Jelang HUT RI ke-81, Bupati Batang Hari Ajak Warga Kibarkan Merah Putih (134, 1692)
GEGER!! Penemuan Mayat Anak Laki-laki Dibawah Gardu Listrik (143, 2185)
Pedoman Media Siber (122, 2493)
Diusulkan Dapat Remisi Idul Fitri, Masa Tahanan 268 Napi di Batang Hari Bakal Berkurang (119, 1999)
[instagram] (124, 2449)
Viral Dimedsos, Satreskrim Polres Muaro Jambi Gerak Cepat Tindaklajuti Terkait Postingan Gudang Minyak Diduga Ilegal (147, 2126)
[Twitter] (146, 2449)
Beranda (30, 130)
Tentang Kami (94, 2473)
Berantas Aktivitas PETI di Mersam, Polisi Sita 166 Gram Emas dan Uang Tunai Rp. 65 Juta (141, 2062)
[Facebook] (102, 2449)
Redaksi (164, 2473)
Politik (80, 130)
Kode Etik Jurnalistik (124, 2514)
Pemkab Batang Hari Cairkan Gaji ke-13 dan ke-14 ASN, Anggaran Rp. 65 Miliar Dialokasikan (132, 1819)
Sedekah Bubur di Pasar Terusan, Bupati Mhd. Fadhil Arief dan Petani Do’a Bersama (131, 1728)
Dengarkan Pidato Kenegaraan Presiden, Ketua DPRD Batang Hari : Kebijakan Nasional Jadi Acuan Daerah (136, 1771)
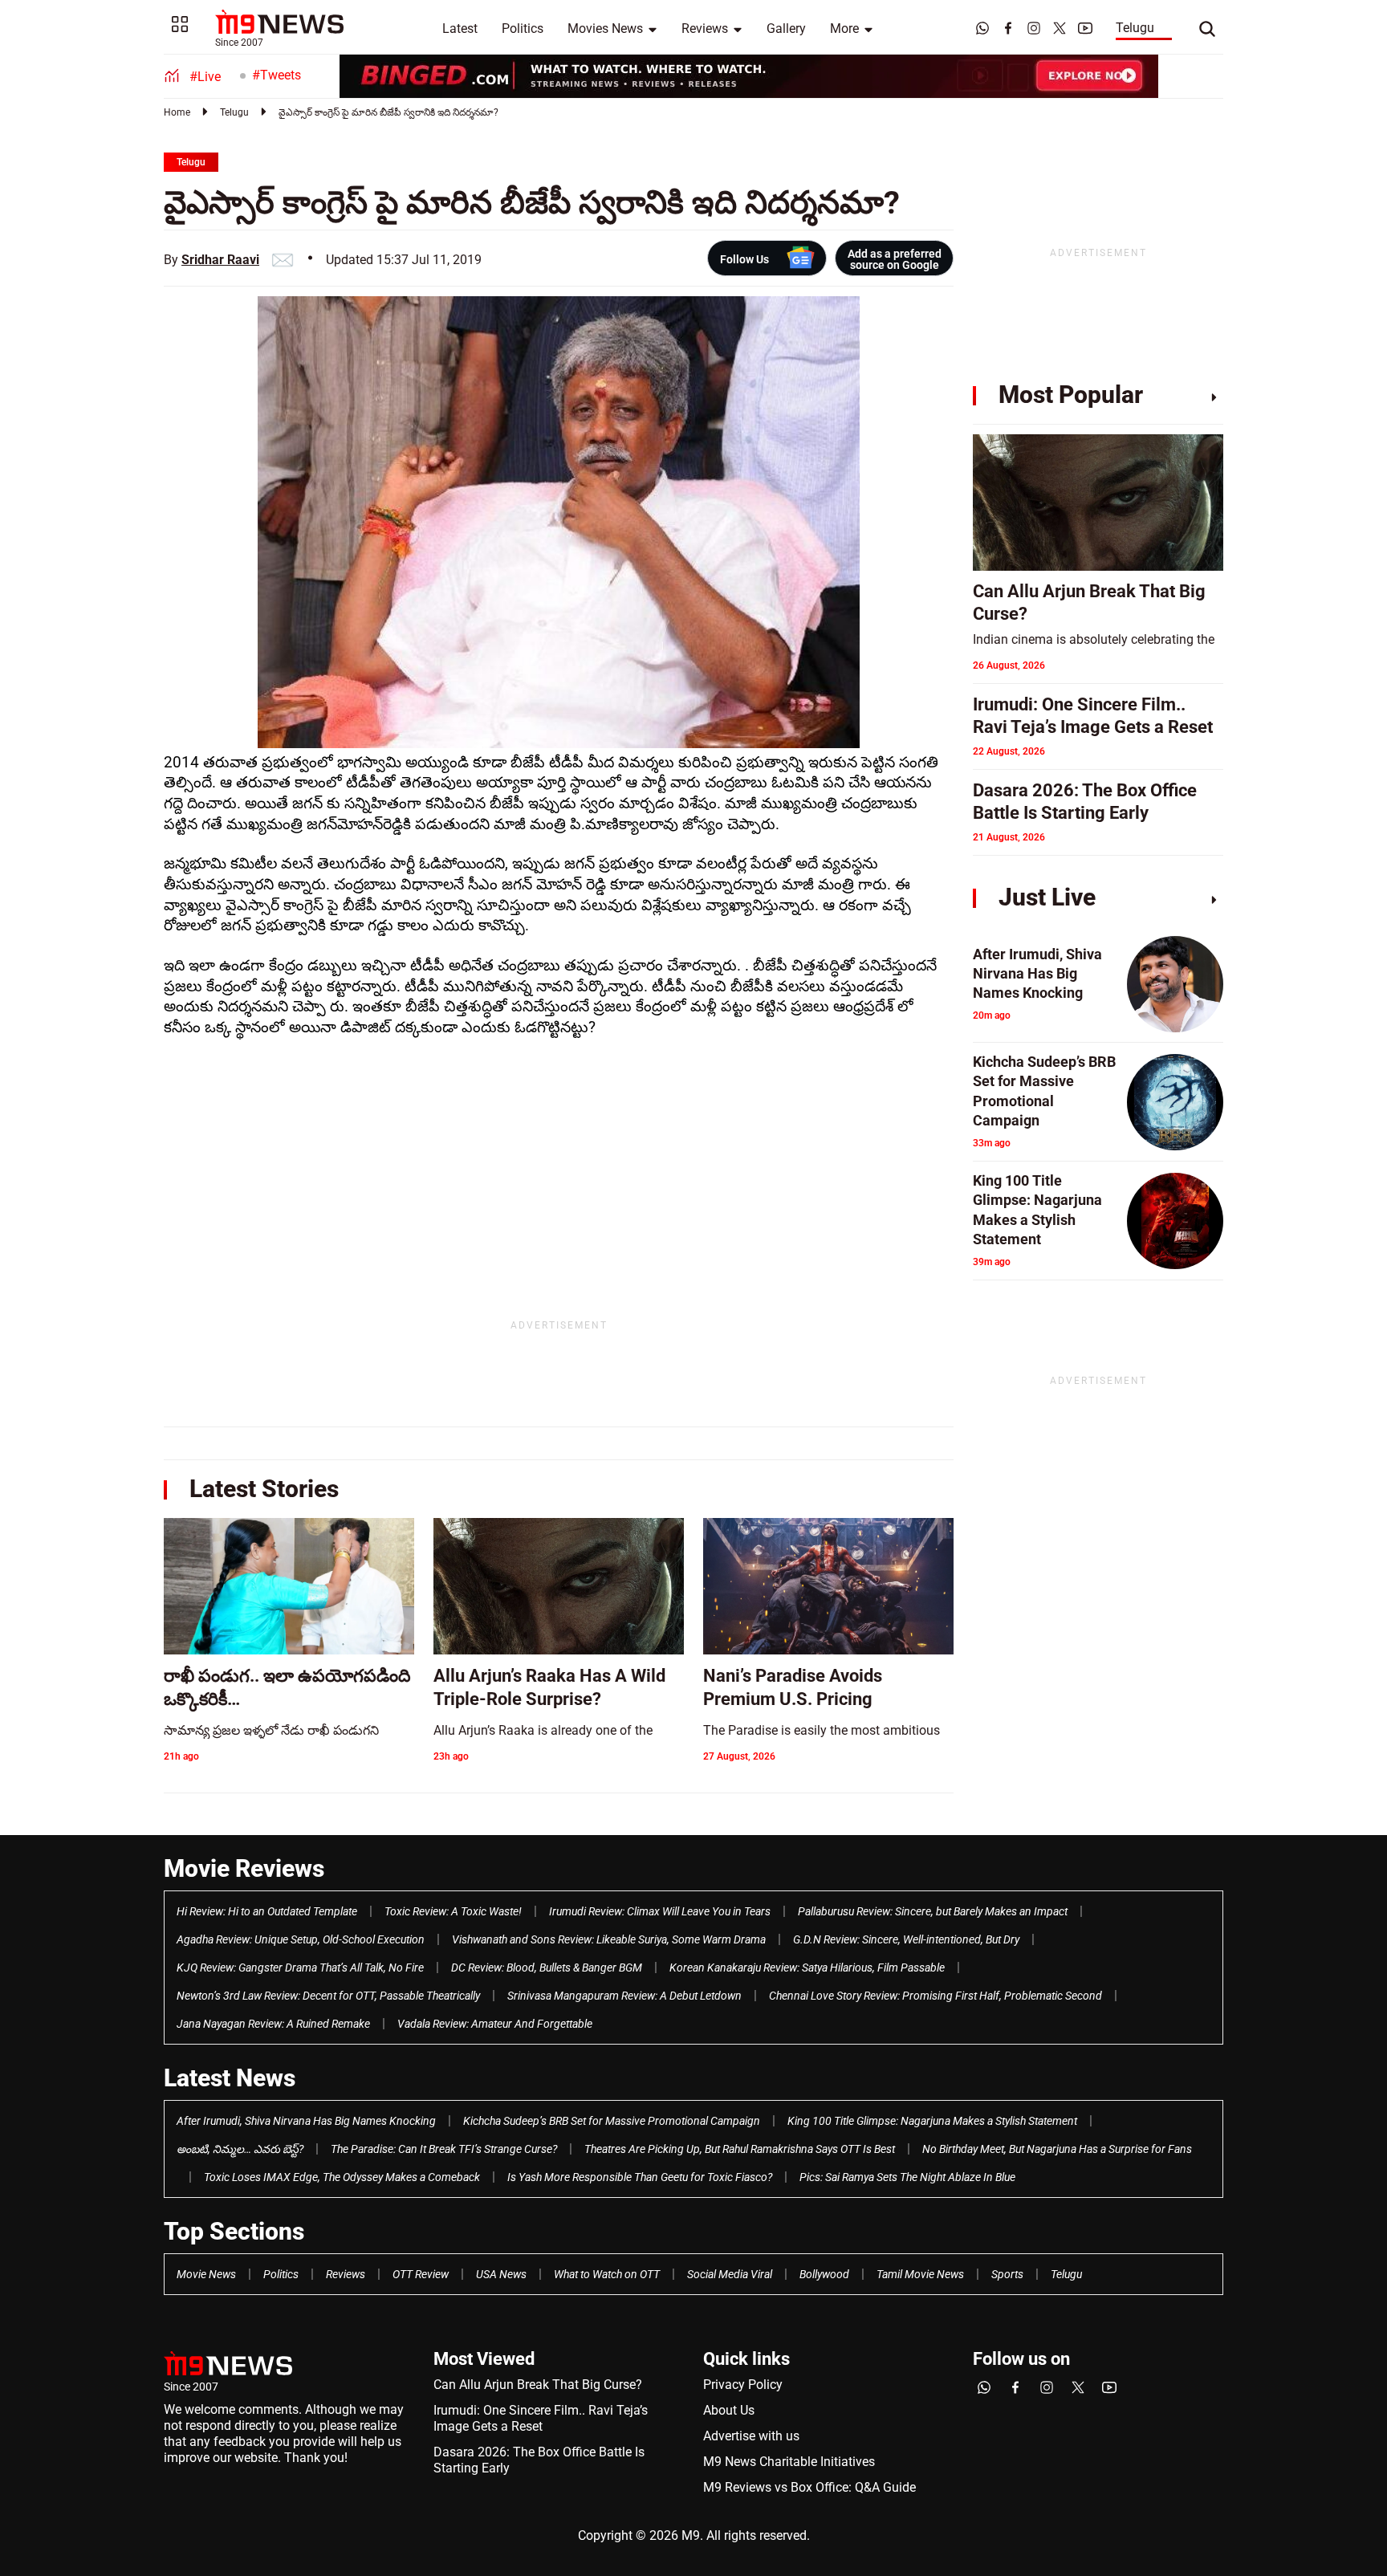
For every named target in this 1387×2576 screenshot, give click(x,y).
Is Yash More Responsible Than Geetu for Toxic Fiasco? (639, 2177)
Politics (522, 28)
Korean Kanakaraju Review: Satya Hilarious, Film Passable (807, 1967)
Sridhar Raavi (220, 259)
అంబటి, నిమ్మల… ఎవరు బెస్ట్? (240, 2149)
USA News (501, 2274)
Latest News (229, 2078)
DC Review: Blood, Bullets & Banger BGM (546, 1967)
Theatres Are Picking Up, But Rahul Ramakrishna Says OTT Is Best (739, 2149)
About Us (729, 2410)
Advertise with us (751, 2436)
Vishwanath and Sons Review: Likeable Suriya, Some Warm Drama (609, 1939)
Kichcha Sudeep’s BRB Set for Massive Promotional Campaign (611, 2120)
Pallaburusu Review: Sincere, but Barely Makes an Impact (933, 1911)
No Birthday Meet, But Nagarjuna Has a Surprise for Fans (1057, 2149)
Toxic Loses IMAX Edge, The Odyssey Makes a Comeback (342, 2177)
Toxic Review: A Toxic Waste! (453, 1911)
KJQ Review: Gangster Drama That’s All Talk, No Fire (300, 1967)
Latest (460, 28)
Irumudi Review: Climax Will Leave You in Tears (660, 1911)
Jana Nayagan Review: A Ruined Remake (273, 2023)
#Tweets (276, 75)
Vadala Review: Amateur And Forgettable (494, 2023)
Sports (1007, 2274)
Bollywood (824, 2274)
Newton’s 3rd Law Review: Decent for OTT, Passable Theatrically (328, 1995)
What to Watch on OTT (607, 2274)
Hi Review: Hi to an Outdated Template (267, 1911)
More (844, 28)
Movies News (605, 28)
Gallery (786, 28)
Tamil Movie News (920, 2274)
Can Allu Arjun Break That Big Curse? (537, 2384)
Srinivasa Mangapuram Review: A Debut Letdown (624, 1995)
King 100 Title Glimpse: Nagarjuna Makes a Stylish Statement (932, 2120)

▶ **YOUR ASSIGNMENT**
In the listing above, find the line with "GEGER!! Penemuan Mayat" and the line with "Latest News (229, 2078)". Copy both of them and every line between, exactly, but not the pictures.

▶ **TASK RESPONSE**
GEGER!! Penemuan Mayat Anak Laki-laki Dibawah Gardu Listrik (143, 2185)
Pedoman Media Siber (122, 2493)
Diusulkan Dapat Remisi Idul Fitri, Masa Tahanan 268 Napi di Batang Hari Bakal Berkurang (119, 1999)
[instagram] (124, 2449)
Viral Dimedsos, Satreskrim Polres Muaro Jambi Gerak Cepat Tindaklajuti Terkait Postingan Gudang Minyak Diduga Ilegal (147, 2126)
[Twitter] (146, 2449)
Beranda (30, 130)
Tentang Kami (94, 2473)
Berantas Aktivitas PETI di Mersam, Polisi Sita 166 Gram Emas dan Uang Tunai Rp. 65 Juta (141, 2062)
[Facebook] (102, 2449)
Redaksi (164, 2473)
Politik (80, 130)
Kode Etik Jurnalistik (124, 2514)
Pemkab Batang Hari Cairkan Gaji ke-13 dan ke-14 ASN, Anggaran Rp. 65 Miliar Dialokasikan (132, 1819)
Sedekah Bubur di Pasar Terusan, Bupati Mhd. Fadhil Arief dan Petani Do’a Bersama (131, 1728)
Dengarkan Pidato Kenegaraan Presiden, Ketua DPRD Batang Hari : Kebijakan Nasional Jadi Acuan Daerah (136, 1771)
For every named target in this 1387×2576 screenshot, give click(x,y).
Is Yash More Responsible Than Geetu for Toxic Fiasco? (639, 2177)
Politics (522, 28)
Korean Kanakaraju Review: Satya Hilarious, Film Passable (807, 1967)
Sridhar Raavi (220, 259)
అంబటి, నిమ్మల… ఎవరు బెస్ట్? (240, 2149)
USA News (501, 2274)
Latest News (229, 2078)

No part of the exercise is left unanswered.